In the evening light, the workhouse building looked like a huge, overpowering monstrosity. It was stately, yet cold, and the many windows reminded her of the Greek god Argus with the many eyes watching her as she moved about the grounds.
She stopped before Marguerite’s room and knocked sharply. Before a response came, she stepped inside.
There was an older inmate inside the room who had her back to the door. She was peeling off the flowers that Marguerite had placed on the walls and putting them in the waste bin. Marguerite was nowhere to be seen.
“Hello?” Audrey said sternly. “What on earth are you doing there?”
The woman turned around abruptly at the sound of Audrey’s voice, hand over her heart. “Oh, my goodness! You gave me such a fright!” she exclaimed.
“What are doing? Who gave you leave to come here and remove Ms. Shirley’s things? Stop that immediately,” Audrey told her.
The woman frowned. “I was told by Matron herself to come clean up this room.”
That made Audrey pause. “Matron sent you here? Why?”
The woman shrugged. “I don’t know. I’m supposed to get the room ready for whoever will next occupy it.”
“Whoever will occupy it next?” Audrey asked. “They’ve moved Marguerite? Where did they move her to?”
The woman frowned again. “Moved her? No one moved her. She died last night. In her sleep.”
Audrey’s stomach clenched in disbelief. “She died? Marguerite is dead?” Audrey sat upon the bed and shook her head, unable to believe it.
“You don’t look well, miss. I’ll get you a glass of water.”

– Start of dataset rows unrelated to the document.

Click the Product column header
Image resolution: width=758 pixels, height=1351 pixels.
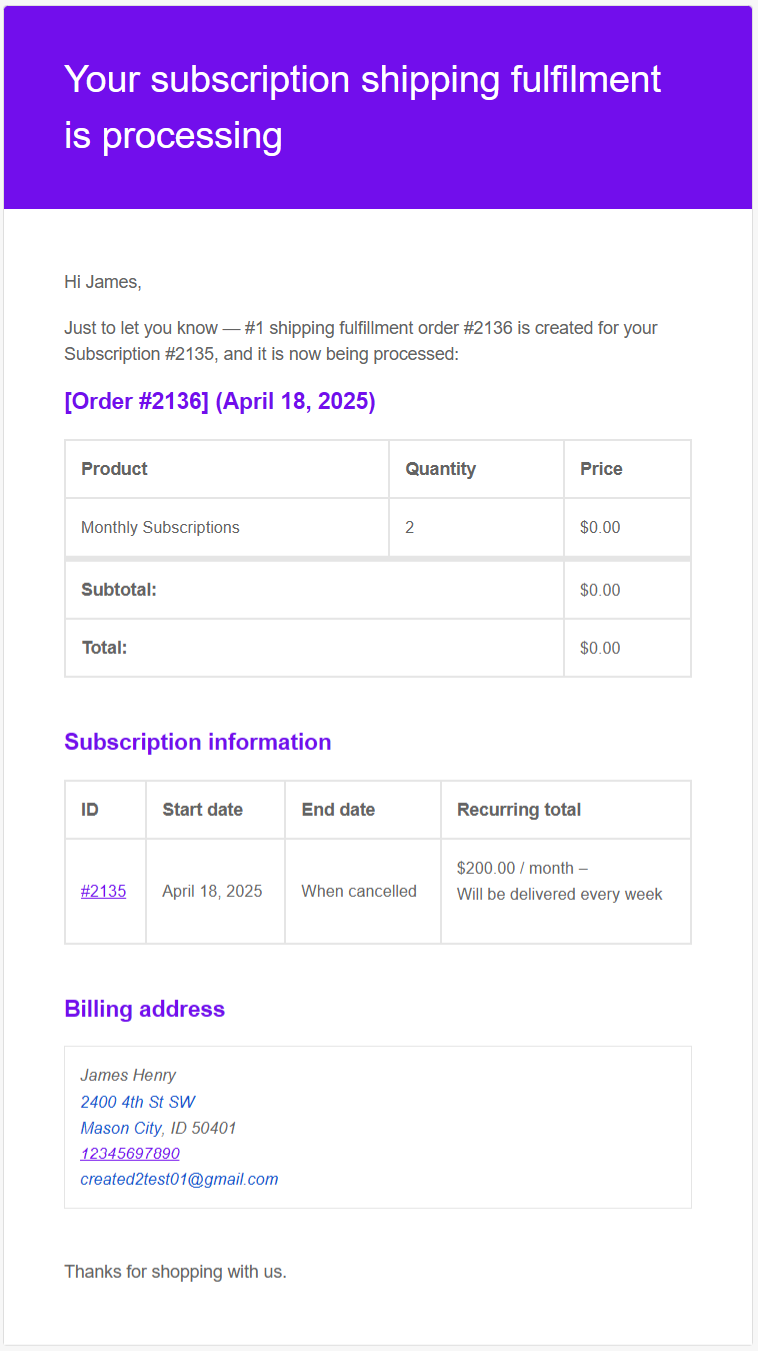pos(114,469)
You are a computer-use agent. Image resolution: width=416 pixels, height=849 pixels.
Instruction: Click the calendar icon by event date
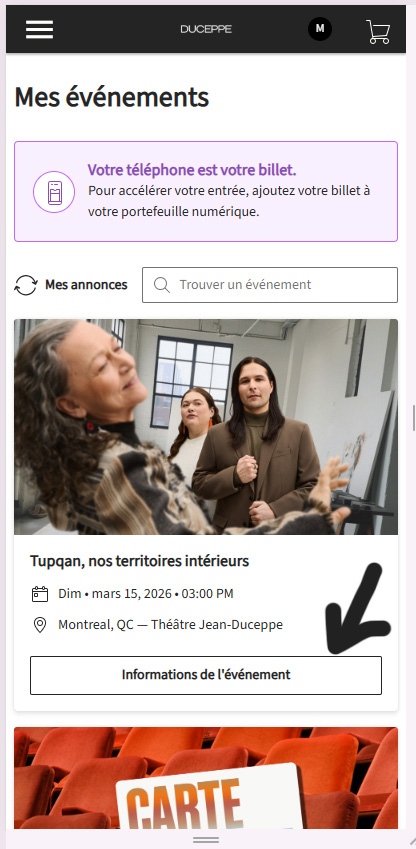coord(40,594)
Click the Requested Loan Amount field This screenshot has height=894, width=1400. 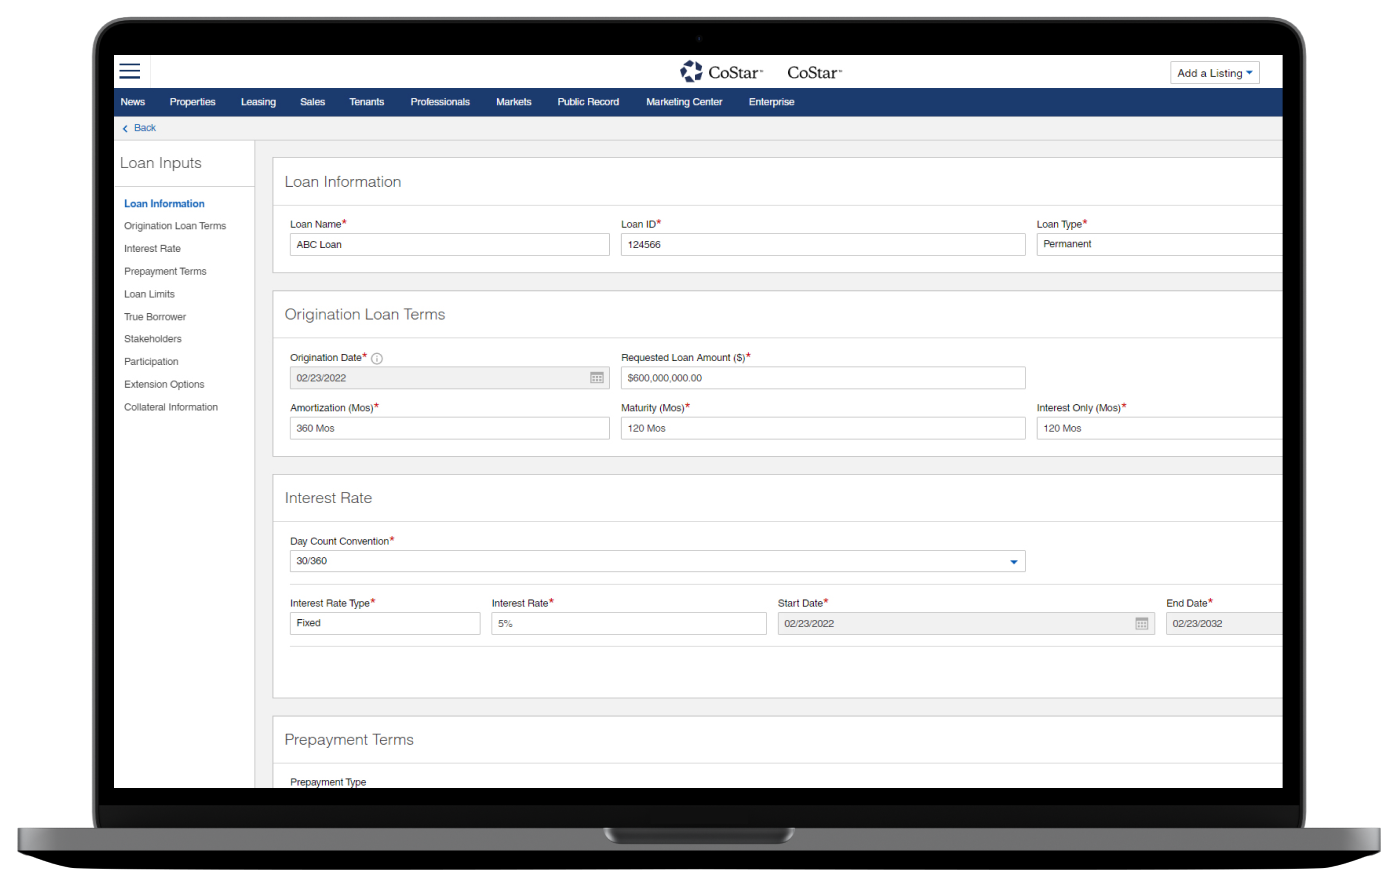coord(822,378)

Audrey heard her moving about the room just as her eyes took in the objects about her. The biscuit tin. A scarf she must have brought with her. A comb. The waste bin filled with flowers. She picked one up and looked at it. A white gardenia. She could almost smell it.
“She died in her sleep?” Audrey asked the woman.
“Yes, miss. That’s what they said.” The woman handed her the glass of water, but Audrey set it on the table. She watched as the woman returned to the work of taking the pictures down.
She sat down on the bed and looked about the sparse space, feeling sad. The music hall theater actress had been reduced to this one little room with her flowers being tossed into the rubbish bin. She was about to stand up when she saw something peeking out from underneath the pillow. She glanced at the inmate once and thanked her for the water.
“That’s all right. It was a shock. I could tell.”
“It was,” Audrey agreed.
When the woman turned away again, she reached under the pillow and pulled out the diary she had read before. With trembling hands, she pushed it into her purse with the peppermints just as the woman turned back to her.